Her smile lit up the entire basement. Obviously she enjoyed the intrigue. “How could I forget when it almost cost me my job? Toward the end of August, about two weeks after Kelly disappeared.” A look of astonishment swept over her face. “My gosh, had he discovered something?”
Earl ignored the question. “Any way you could find out what charts you gave him?”
Her expression faded, and she sadly shook her head. “Sorry. I never really looked at them.”
That would have been a bit of a long shot, he admitted. Nevertheless, the rest of story intrigued him.
He began to repeat his insistence that she not mention what they’d talked about to anyone when she squinted into the air as if trying to make out something not readily visible. “Wait a minute,” she said. “I do recall an interesting detail about those files. Never would never have remembered it if you hadn’t got me thinking. He asked for the charts the same way young Dr. Roper did this morning. Didn’t have the names, only the numbers. And something else similar. I remember having to fish one of them out of the DECEASED section back then, exactly like now.” She tapped her temple and gave him a knowing wink. “One alive. One already dead. Makes you wonder if I haven’t just given you those same two files, doesn’t it?”
He found a table off in a corner, opened the first volume, and began to read. The jumble of pipes running overhead groaned and clanked, exactly the way they had a quarter century ago, and the air ducts filled his ears with a rushing noise, making them seem plugged with water. He shivered, feeling as cut off and claustrophobic as when he’d been a student.
A particularly forlorn moan raced through the plumbing and traveled the length of the room.
Like an angry spirit, Earl thought.
That same day, 3:50 P.M.
Twenty Miles North of
Hampton Junction
“A woman having to give up her baby, now that’s a misery of the worst kind,” Nell said, grimacing as if she’d just tasted something sour.
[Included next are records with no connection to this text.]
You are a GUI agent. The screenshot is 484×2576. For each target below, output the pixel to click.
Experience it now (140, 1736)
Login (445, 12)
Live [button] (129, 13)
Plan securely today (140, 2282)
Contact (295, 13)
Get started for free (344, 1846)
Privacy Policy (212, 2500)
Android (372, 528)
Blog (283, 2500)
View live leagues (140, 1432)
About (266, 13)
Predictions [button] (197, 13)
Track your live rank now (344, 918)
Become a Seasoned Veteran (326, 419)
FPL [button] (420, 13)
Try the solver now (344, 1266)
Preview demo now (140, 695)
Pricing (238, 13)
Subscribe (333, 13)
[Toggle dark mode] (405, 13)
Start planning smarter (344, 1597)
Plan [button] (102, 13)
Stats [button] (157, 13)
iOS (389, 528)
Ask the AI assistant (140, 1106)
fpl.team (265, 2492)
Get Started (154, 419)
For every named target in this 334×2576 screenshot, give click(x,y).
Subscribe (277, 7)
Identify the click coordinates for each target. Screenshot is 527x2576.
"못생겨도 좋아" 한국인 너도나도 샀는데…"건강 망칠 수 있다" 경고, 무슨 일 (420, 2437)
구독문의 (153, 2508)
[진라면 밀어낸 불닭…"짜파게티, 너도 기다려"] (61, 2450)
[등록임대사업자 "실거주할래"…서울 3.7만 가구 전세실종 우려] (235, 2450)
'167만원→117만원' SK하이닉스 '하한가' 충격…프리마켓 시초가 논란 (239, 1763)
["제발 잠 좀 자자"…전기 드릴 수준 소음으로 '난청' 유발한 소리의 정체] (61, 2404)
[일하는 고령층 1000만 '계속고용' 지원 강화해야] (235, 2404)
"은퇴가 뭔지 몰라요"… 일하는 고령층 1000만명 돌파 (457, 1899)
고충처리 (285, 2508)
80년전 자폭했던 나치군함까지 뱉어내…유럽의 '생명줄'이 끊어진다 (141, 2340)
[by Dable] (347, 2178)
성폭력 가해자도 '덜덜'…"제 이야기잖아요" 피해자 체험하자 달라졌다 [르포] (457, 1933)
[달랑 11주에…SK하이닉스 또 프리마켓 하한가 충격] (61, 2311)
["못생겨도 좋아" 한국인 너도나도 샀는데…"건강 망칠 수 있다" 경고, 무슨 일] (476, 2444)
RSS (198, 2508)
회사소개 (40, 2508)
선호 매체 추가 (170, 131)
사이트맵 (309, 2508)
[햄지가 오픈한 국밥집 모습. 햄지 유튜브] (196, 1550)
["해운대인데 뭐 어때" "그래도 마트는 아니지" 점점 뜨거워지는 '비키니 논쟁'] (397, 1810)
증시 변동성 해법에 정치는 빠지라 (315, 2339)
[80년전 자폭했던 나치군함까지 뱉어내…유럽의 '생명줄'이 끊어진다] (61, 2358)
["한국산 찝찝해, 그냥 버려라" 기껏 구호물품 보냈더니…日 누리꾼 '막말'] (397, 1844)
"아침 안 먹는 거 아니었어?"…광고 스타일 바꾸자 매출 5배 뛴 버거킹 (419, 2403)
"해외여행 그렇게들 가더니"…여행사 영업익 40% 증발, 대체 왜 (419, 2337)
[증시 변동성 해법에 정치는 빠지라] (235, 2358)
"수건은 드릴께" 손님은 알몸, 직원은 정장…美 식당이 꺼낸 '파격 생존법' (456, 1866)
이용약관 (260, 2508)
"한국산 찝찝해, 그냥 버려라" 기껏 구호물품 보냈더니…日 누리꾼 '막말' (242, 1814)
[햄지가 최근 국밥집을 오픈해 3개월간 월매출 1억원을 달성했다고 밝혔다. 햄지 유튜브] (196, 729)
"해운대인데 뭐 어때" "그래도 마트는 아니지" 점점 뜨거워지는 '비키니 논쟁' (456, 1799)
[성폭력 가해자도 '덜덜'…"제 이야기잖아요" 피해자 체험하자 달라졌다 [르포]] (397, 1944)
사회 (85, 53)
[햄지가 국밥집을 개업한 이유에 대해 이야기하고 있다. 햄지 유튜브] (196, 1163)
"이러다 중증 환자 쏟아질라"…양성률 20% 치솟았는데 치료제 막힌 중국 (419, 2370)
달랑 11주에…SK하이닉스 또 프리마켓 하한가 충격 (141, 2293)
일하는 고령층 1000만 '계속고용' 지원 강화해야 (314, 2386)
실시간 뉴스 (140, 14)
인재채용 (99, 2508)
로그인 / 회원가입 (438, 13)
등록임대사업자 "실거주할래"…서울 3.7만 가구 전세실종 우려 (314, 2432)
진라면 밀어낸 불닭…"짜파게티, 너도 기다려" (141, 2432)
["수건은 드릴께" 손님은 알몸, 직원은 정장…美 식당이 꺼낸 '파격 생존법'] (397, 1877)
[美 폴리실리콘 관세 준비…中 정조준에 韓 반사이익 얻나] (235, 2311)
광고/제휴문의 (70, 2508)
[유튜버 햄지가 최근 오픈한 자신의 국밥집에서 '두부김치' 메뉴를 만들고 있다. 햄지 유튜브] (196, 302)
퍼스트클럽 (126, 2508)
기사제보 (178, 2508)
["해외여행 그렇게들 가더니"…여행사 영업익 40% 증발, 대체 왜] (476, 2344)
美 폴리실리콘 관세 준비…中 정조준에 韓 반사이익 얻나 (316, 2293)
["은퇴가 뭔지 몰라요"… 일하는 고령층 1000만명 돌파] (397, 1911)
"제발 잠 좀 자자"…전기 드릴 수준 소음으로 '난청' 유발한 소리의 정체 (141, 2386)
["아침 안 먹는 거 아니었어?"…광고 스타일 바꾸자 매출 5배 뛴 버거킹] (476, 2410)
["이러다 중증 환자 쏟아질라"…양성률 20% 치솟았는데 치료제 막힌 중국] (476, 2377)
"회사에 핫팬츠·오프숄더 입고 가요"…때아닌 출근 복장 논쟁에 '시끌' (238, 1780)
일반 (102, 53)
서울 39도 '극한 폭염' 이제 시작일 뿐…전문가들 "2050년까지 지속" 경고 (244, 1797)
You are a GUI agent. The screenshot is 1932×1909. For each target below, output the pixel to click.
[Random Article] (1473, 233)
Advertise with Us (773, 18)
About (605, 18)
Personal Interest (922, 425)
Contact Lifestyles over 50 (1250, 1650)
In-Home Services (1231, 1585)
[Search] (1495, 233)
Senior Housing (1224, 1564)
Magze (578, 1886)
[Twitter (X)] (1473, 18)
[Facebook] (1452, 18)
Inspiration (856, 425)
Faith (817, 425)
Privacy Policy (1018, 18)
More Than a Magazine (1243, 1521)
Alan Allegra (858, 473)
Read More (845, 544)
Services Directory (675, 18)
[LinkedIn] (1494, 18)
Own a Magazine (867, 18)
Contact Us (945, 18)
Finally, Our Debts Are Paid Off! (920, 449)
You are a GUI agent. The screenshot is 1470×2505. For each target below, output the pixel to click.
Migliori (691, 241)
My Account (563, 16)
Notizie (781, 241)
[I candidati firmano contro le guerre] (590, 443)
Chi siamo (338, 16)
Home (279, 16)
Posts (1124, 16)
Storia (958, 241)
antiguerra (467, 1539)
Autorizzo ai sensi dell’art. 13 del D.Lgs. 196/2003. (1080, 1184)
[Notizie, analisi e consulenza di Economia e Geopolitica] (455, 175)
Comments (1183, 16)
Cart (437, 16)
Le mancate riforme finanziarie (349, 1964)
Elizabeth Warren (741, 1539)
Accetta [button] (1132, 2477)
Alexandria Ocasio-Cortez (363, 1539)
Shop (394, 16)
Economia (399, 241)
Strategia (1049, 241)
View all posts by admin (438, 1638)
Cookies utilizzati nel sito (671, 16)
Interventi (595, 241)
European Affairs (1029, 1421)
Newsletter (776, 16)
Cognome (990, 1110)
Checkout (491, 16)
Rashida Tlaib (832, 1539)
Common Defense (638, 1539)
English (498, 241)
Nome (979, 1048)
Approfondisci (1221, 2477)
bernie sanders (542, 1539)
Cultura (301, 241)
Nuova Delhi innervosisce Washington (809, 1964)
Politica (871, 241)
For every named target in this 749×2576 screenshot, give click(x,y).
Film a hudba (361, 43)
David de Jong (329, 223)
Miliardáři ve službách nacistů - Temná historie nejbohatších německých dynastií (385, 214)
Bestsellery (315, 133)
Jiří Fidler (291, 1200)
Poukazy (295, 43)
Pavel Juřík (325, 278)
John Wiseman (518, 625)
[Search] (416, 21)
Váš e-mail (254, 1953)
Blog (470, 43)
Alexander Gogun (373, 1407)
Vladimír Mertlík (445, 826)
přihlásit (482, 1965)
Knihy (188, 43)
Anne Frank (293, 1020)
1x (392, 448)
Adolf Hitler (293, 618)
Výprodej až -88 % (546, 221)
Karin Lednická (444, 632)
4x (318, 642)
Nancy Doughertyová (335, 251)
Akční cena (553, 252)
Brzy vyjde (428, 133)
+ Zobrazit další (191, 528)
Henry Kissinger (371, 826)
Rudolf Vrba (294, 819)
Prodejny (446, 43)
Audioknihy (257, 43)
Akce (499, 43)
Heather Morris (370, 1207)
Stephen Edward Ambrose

The lines ringing her face deepened into a map of disgust. “All those girls up there, shamed into hiding, simply because they fell in love with the wrong man at the wrong time.”
“Did you know anybody who worked there?” Mark asked.
“Nobody who’s still alive. The heyday of the place was in the fifties, before the pill. You’d be surprised at the number of women who had to find so-called homes like that, or worse, deal with some butcher in a back room with a pair of knitting needles. Thank God the kids in the sixties freed sex from the prudes.”
He knew from experience that to get anything from Nell, he had to first let her ramble about whatever was on her mind – her way of downloading mentally to make room for whatever he had on his mind. As she talked, he idly gazed around the interior of her living room. The log walls were aged a deep brown, but she’d kept them polished to a rich luster with wood oils. Small windows, a necessity to keep out the cold in the era before thermal glass, prevented what little afternoon light remained from making its way inside. Yet the place wasn’t gloomy. A fire in the stone hearth at their feet provided its own special illumination, and oil lamps – tall, elegant, and bright enough to read by – filled the house with a golden glow. Not that the cabin didn’t have electricity. Her son put in recessed lighting along with baseboard heaters decades ago, yet she favored the softness of flame.
To his left a partially drawn curtain hung over the entrance to an adjacent room, where a brass bed covered with a handmade quilt – any antique dealer would kill for it – filled most of the space. Photos of her children and grandchildren adorned the walls. She’d positioned them so they kept watch on her while she slept. Off to one side a small extension housed a modest bathroom with an old-fashioned steel tub.
At his right a doorway opened into an equally tiny kitchen dominated by a magnificent woodstove. On it she’d prepared meals for her two children during the years she raised them alone, her husband having been killed in the Battle of the Bulge during the final months of World War II. Even now she preferred its steady heat for baking to the gas range that her daughter had had installed so she needn’t haul wood anymore.